▸ Extrait du texte
========

Si Poutine mène aujourd’hui une guerre contre l’Ukraine, celle-ci se double d’une agression énergétique contre l’Union européenne. À court terme, le principe de sobriété doit permettre de passer l’hiver en évitant la pénurie. À moyen et long terme, c’est d’un plan européen d’investissement pour le climat et la sécurité énergétique dont nous avons besoin.

En 2021 l’Union européenne est entrée dans une crise gazière. Avec la guerre de la Russie contre l’Ukraine, cette crise des énergies fossiles se mue en un choc énergétique sans précédent et amené à durer. Pour le surmonter et pour éviter le chaos climatique, l’unité européenne en faveur de la sobriété, de l’efficacité énergétique et des énergies renouvelables est essentielle.

En 2020, un quart de l’énergie consommée en Europe provenait de Russie. La seconde invasion de l’Ukraine par Vladimir Poutine a remis en lumière cette dépendance énergétique. Au cours des dernières décennies, des États européens (en tête l’Allemagne, mais également la France), choisirent d’augmenter leur dépendance au pétrole et au gaz russes. Comme l’exprime la vice-présidente de la Commission européenne Margrethe Vestager, ces choix étaient motivés par la cupidité1. Une cupidité que l’Europe paye aujourd’hui au prix fort, économique et moral. À la suite de la baisse des livraisons de gaz russe, le prix de gros du gaz a ainsi été multiplié par huit, entraînant dans son sillage celui de l’électricité2. L’incapacité des vingt-sept à mettre en place un embargo total sur les hydrocarbures russes les a conduits, depuis le début de la guerre, à payer 120 milliards d’euros de pétrole et de gaz à Poutine, soit le double du budget militaire russe en 20213. En effet, si Poutine mène aujourd’hui une guerre totale contre l’Ukraine, celle-ci se double d’une agression énergétique contre l’Union européenne.

En 2021, l’Union importait environ 45 % de son gaz depuis la Russie. À la suite des baisses de livraisons de gaz russe entamées à l’été 2021 et accentuées au printemps 2022, celui-ci ne représente désormais plus que 10 % du gaz consommé en Union européenne. Cette utilisation du gaz comme une arme géopolitique se poursuit, Poutine cherchant à maintenir les prix de marché hauts afin de semer la discorde en Europe et de pousser peuples et dirigeants européens à abandonner l’Ukraine. Face à cette agression énergétique orchestrée, comment l’Union européenne peut-elle préparer au mieux les prochains hivers de cette décennie ?

Face à cette agression énergétique orchestrée, comment l’Union européenne peut-elle préparer au mieux les prochains hivers de cette décennie ?

========

▸ Lignes de positions cibles

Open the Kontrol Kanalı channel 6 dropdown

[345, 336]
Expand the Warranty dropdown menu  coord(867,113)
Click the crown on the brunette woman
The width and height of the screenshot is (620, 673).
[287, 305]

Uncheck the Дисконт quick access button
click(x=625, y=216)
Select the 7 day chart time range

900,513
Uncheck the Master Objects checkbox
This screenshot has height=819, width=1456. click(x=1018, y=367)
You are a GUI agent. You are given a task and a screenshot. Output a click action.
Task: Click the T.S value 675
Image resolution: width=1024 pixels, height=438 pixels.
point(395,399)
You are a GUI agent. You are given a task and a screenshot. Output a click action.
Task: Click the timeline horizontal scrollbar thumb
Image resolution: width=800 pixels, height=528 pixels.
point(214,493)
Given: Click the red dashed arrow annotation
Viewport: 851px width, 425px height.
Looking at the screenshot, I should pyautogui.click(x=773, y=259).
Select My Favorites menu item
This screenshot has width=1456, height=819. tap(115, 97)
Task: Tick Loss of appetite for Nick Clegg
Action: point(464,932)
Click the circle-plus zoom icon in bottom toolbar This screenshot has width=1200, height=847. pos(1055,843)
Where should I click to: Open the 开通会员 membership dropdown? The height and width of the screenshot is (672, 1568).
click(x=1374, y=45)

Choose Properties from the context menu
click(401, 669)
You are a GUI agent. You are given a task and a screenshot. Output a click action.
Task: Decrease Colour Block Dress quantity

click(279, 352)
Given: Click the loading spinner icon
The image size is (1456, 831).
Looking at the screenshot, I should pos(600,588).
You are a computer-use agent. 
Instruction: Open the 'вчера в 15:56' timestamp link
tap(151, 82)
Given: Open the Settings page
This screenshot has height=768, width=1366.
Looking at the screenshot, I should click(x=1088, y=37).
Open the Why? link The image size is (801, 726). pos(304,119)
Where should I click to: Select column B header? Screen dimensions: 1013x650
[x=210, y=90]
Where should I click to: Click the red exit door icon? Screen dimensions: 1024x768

========

▸ Travail demandé
a) D'après l'extrait sur la crise énergétique, dans quel but Poutine cherche-t-il à maintenir les prix de marché du gaz à un niveau élevé ? Répondez en une à trois phrases.
b) Recopiez le passage de l'extrait sur la crise énergétique situé entre « En 2021 l’Union européenne » et « renouvelables est essentielle. », bornes incluses.

▸ Corrigés complets
a) Poutine cherche à maintenir les prix de marché hauts pour semer la discorde en Europe. Il veut ainsi pousser les peuples et les dirigeants européens à abandonner l'Ukraine.

b)
En 2021 l’Union européenne est entrée dans une crise gazière. Avec la guerre de la Russie contre l’Ukraine, cette crise des énergies fossiles se mue en un choc énergétique sans précédent et amené à durer. Pour le surmonter et pour éviter le chaos climatique, l’unité européenne en faveur de la sobriété, de l’efficacité énergétique et des énergies renouvelables est essentielle.